The shame is that it could have been so much more if the committee were balanced and allowed a broader scope of inquiry.
For example, the first two witnesses highlighted the ongoing controversy over the failure of Congress to adequately prepare for the riot despite repeated warnings from the executive branch. Capitol Police officer Caroline Edwards and Nick Quested, a British documentarian, both noted the shocking absence of sufficient officers around the Capitol. Quested described “hundreds” of Proud Boys marching on the Capitol and seeing a single officer at one barricade; Edwards described a handful of officers holding back hundreds of protesters. Critical anti-riot equipment was not distributed or was affirmatively withheld. Security objectives were ignored, and even Edwards said officers were quickly and easily overrun due to lack of support.
Four days before the riot, records indicate the Capitol allegedly was asked if it wanted to request National Guard troops but declined. Yet The Washington Post and PolitiFact have insisted this is false. It would be useful to get the full story on what decisions were made — but House leaders appear to have curtailed inquiries into the failure to properly staff or equip officers at the scene, to erect fencing, or to call for the National Guard after the riot erupted.
This first hearing looked like the uncontested opening statement in a persona non grata proceeding, a hearing designed to denounce or expel an individual. Much of the evidence was designed to show that Trump repeatedly was told that he lost the election and thus had no good faith basis to challenge the election’s certification.
Well, many of us said exactly that two years ago.
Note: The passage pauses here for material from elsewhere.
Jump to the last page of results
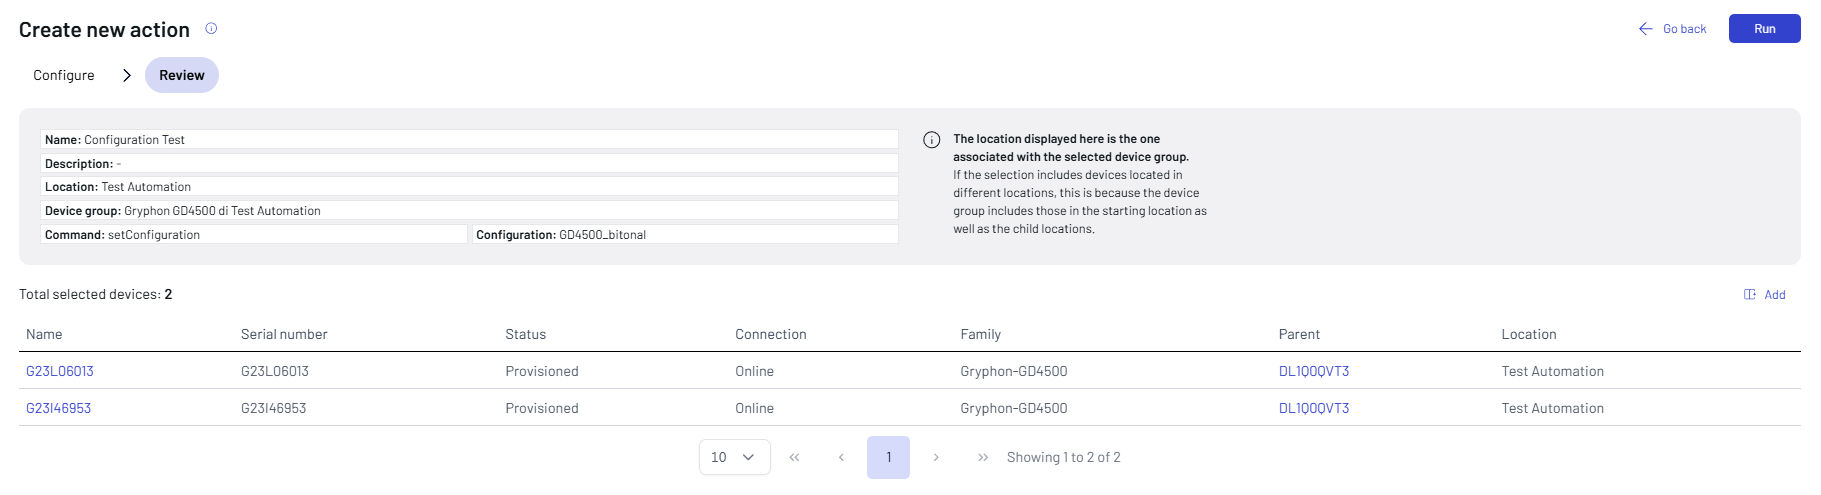Screen dimensions: 1821x495 click(x=983, y=458)
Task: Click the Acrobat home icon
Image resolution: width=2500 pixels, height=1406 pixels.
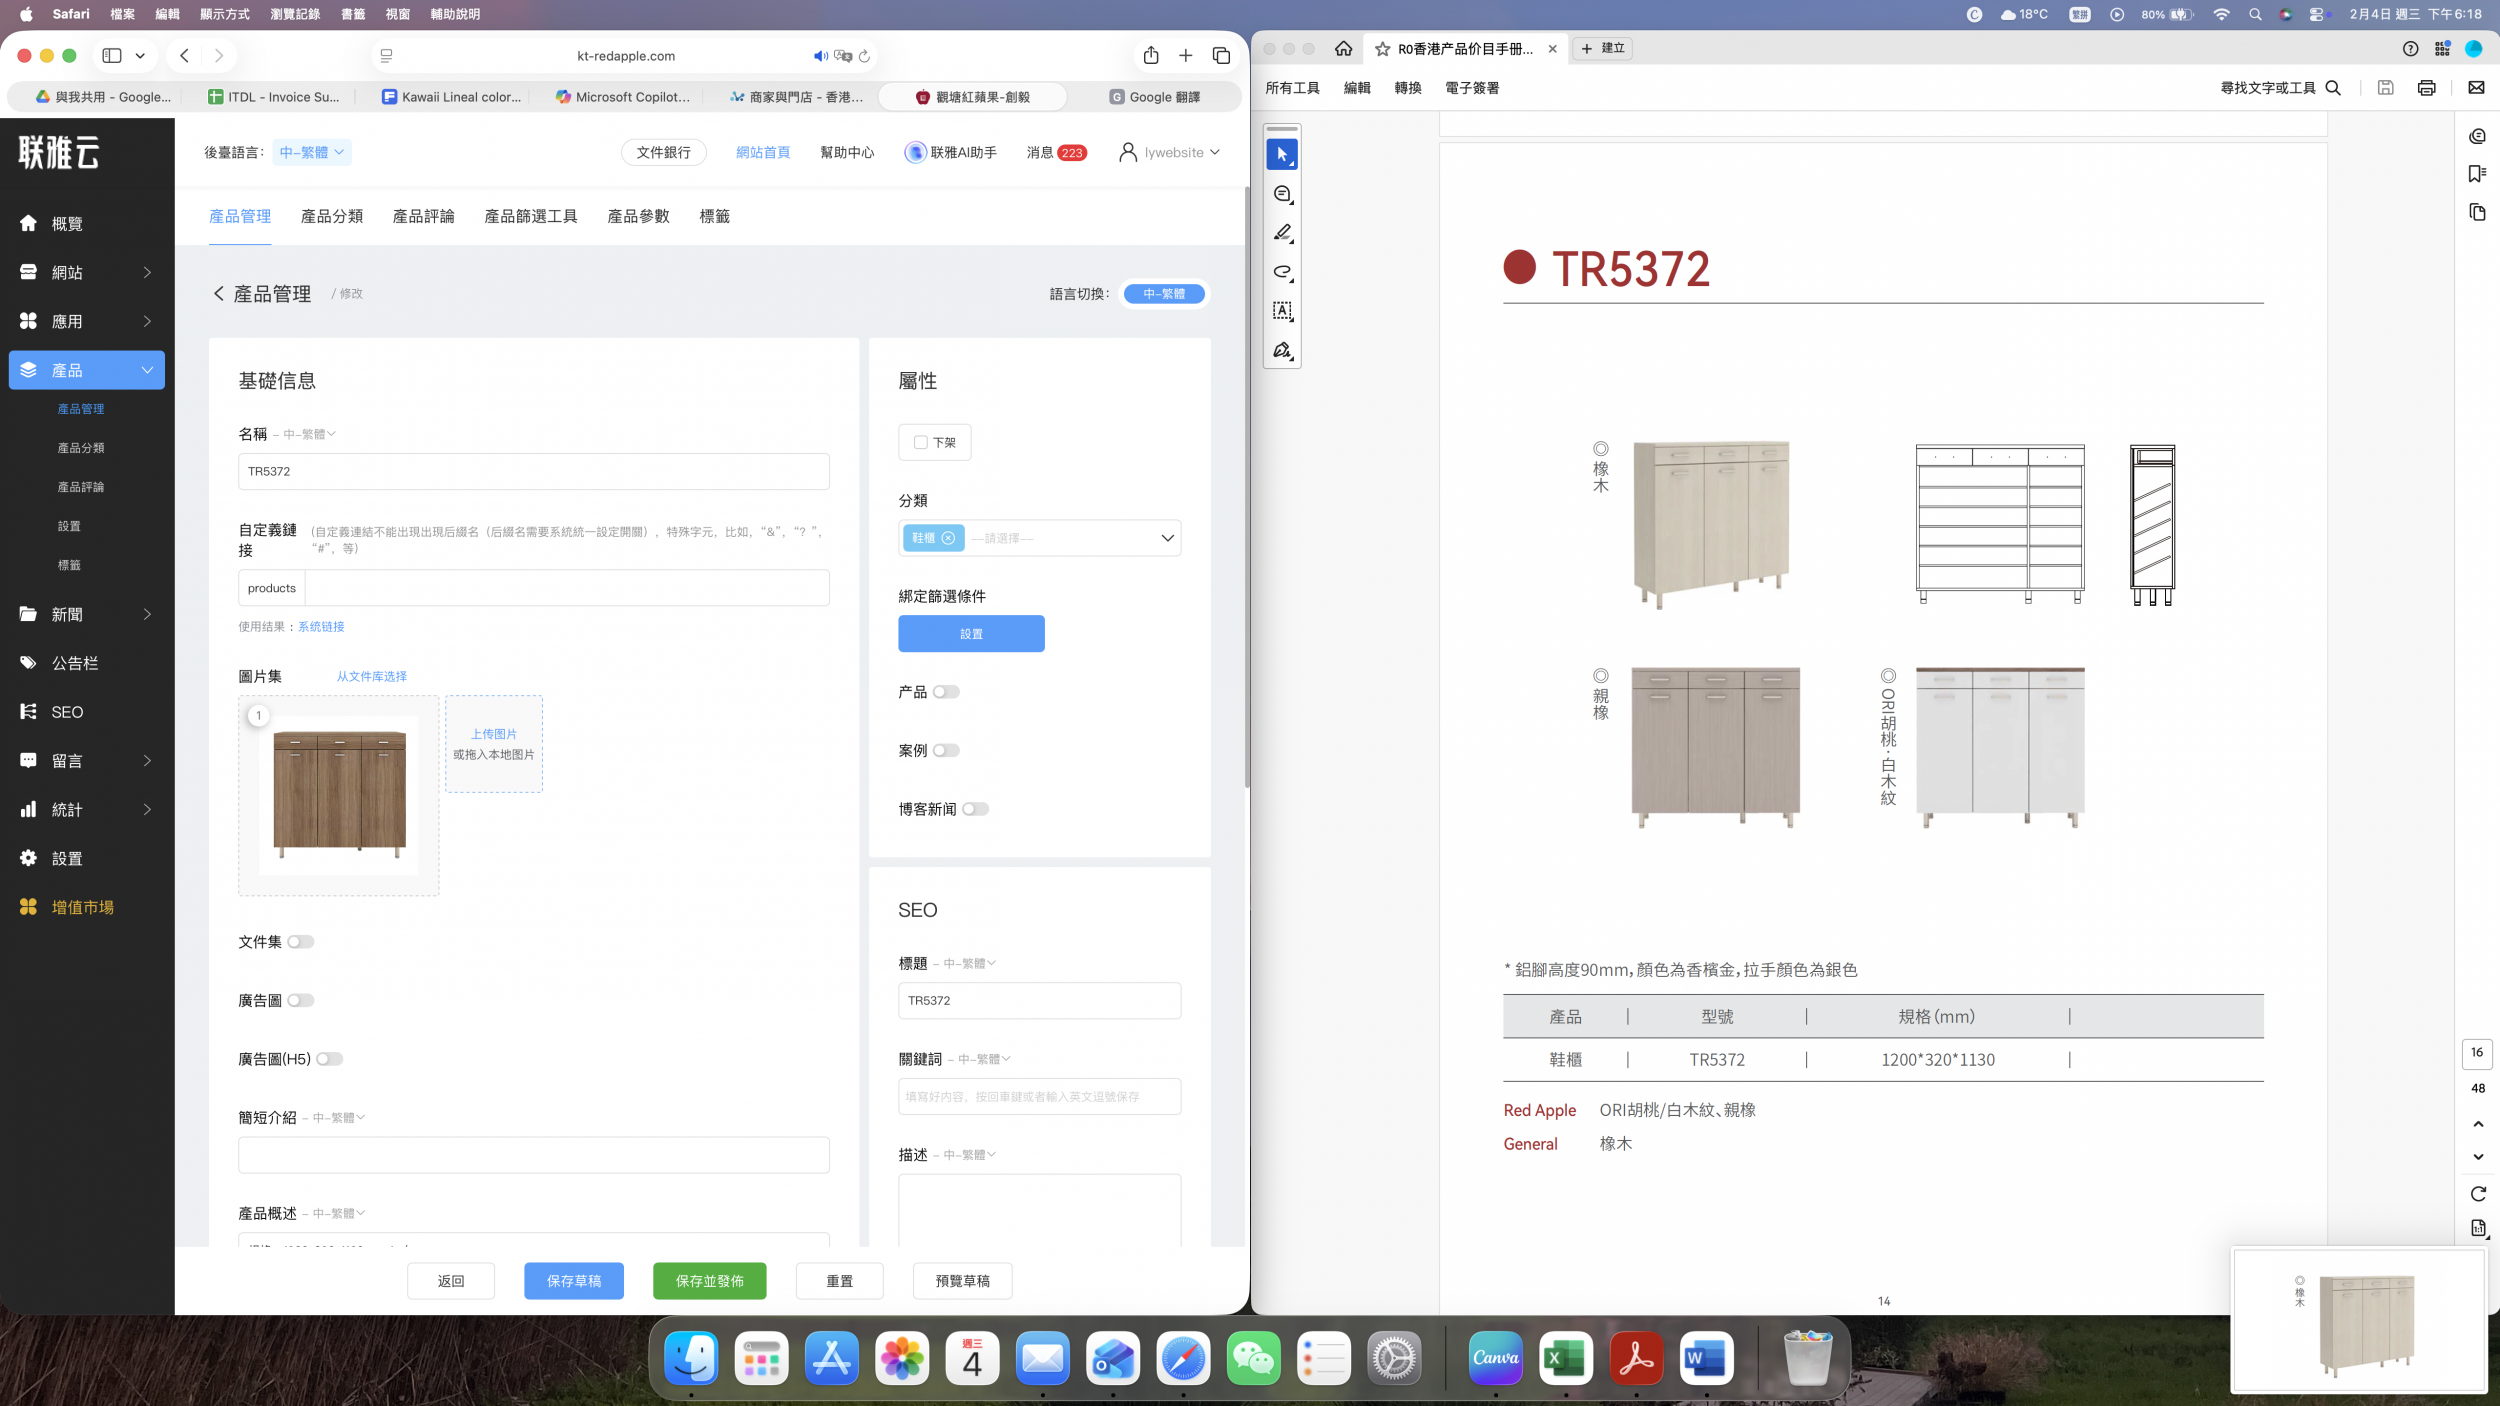Action: pyautogui.click(x=1343, y=49)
Moreover, if the effort is to convict Trump of being a narcissistic or craven person, you hardly need a select committee to make that case to the Democratic base or to much of the rest of America.
Perhaps the most surprising element in the start of the hearings is the person who was portrayed as the guardian of democracy: former Attorney General William Barr. After Democrats called for Barr to be impeached or even criminally charged, he was shown repeatedly as holding the line against Trump’s claims and demands. For those of us who have defended Barr for years, it was a welcome but weird sight to behold.
There is considerable evidence that Trump’s people planned for a certification challenge, but that was always anticipated. Not long after the election, I wrote about that possibility in what I called the “Death Star strategy.” It is not a crime to plan such a challenge, even without good cause. Without any direct connection to organizing or supporting the ensuing violence, that would remain a moral — not a legal — failure.
Indeed, if opposing views were allowed, then Republicans likely would call for the testimony of committee Chairman Bennie Thompson (D-Miss.), who voted to challenge the certification of the 2004 results of President George W. Bush’s reelection; committee member Jamie Raskin (D-Md.) sought to challenge Trump’s certification in 2016. Both did so under the very law that Trump’s congressional supporters used in 2020. And Pelosi and Senate Judiciary Committee Chairman Dick Durbin (D-Ill.) praised the challengeorganized by then-Sen. Barbara Boxer (D-Calif.) in 2004.
The difference, of course, is that while there were violent protests in 2016 in Washington, there was not a riot that breached the Capitol. Yet, given that history, it was more important than ever for House leaders to reinforce the credibility of this committee by adhering to the long-respected principle of bipartisan appointments.
But this is Speaker Pelosi’s — not Lord Hewart’s — “court,” where the only thing “manifestly and undoubtedly” guaranteed is politics, without the pretense of principle.